On 26 February 2013, Thomas R. Insel, Director NIMH, wrote on his blog that there appear to be Four Kingdoms of Autism.Footnote 4 He has hypothesised that the current perspectives on autism seem like four well-fortified kingdoms “each with its own truths. And each too often fails to understand or even recognize that their truths may not apply to all kingdoms”. Much like Kipling’s blind men of Hindostan, each was partly in the right.

  1. (i)

    The Illness kingdom: Here, the search is for disease biomarkers to assist in diagnosis and molecular targets for drug treatments—and—eventually reduce the need for services.

  2. (ii)

    The Identity kingdom: This supports adults who were once on the spectrum and now face problems in the “neurotypical” world rather than seeking to become “neurotypical”, they advocate for acceptance or inclusion (“nothing about us without us”) as well as recognition that autistic thinking may yield innovative solutions. As Temple Grandin asks rhetorically “Who do you think made the first stone spears?—The Asperger’s guy. If you were to get rid of all the autism genetics, there would be no more Silicon Valley.Footnote 5

  3. (iii)

    The Injury Kingdom: One of the more heated arguments surrounding autism has been on the possible role of vaccination and has led parents to feel betrayed by mainstream medicine who have then “turned to alternative treatments based on detoxification, diet, or oxidative stress. This kingdom advocates for prevention, recognising that identifying the cause is the most direct path to stopping the soaring prevalence of autism”.

  4. (iv)

    The Insight kingdom: These scientists use autism as s as an opportunity to study the social brain through procedures like mapping of the brain.
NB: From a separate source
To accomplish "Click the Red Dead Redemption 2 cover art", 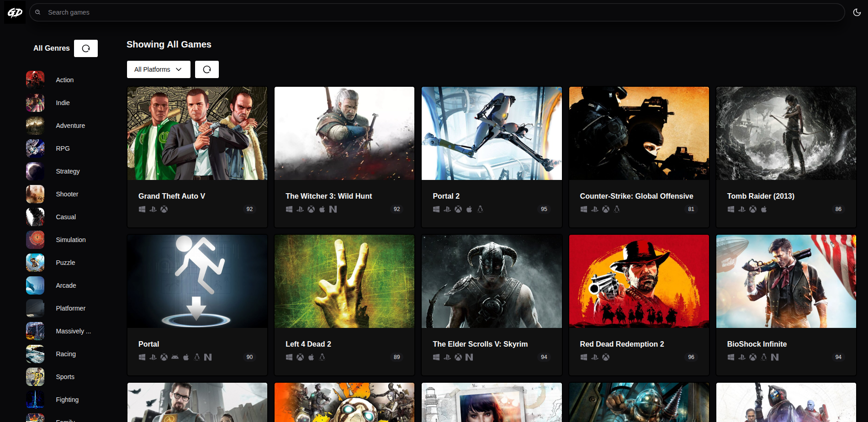I will coord(639,281).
Insel rightly suggests that while all this work is going on, the most important activity would be for all concerned to work towards the goal of “ensuring that every person on the spectrum, irrespective of wealth, geography, or ethnicity, receives the best treatments and services”. The best strategy to reunite the kingdoms is though proven efficacy of prevention and intervention. Every delay hurts some child somewhere and keeps some family in distress. This frantic pace of research, the evolving theories and the need for convergence of different disciplines emphasise the need for multicentre studies. In India, the most immediate research need is for epidemiological studies. These should be followed by training therapists in EI and best management practices. A parent body that would supervise and link collaborating agencies in a fund-efficient and cooperative manner seems the need of the hour. Much like protocols are shared in several countries for diseases like cancer, an Indian consortium of interested medical and other professionals including basic scientists, educationists, psychologists, social workers, occupational and physiotherapists, speech and language specialists and dialecticians would save time, enhance the quality of research and prevent duplication. Using tried and tested methods would translate into meaningful patient and family care. To conclude, we are short of time, and we cannot wait another 70 years to solve all the mysteries of autism. Our time starts now.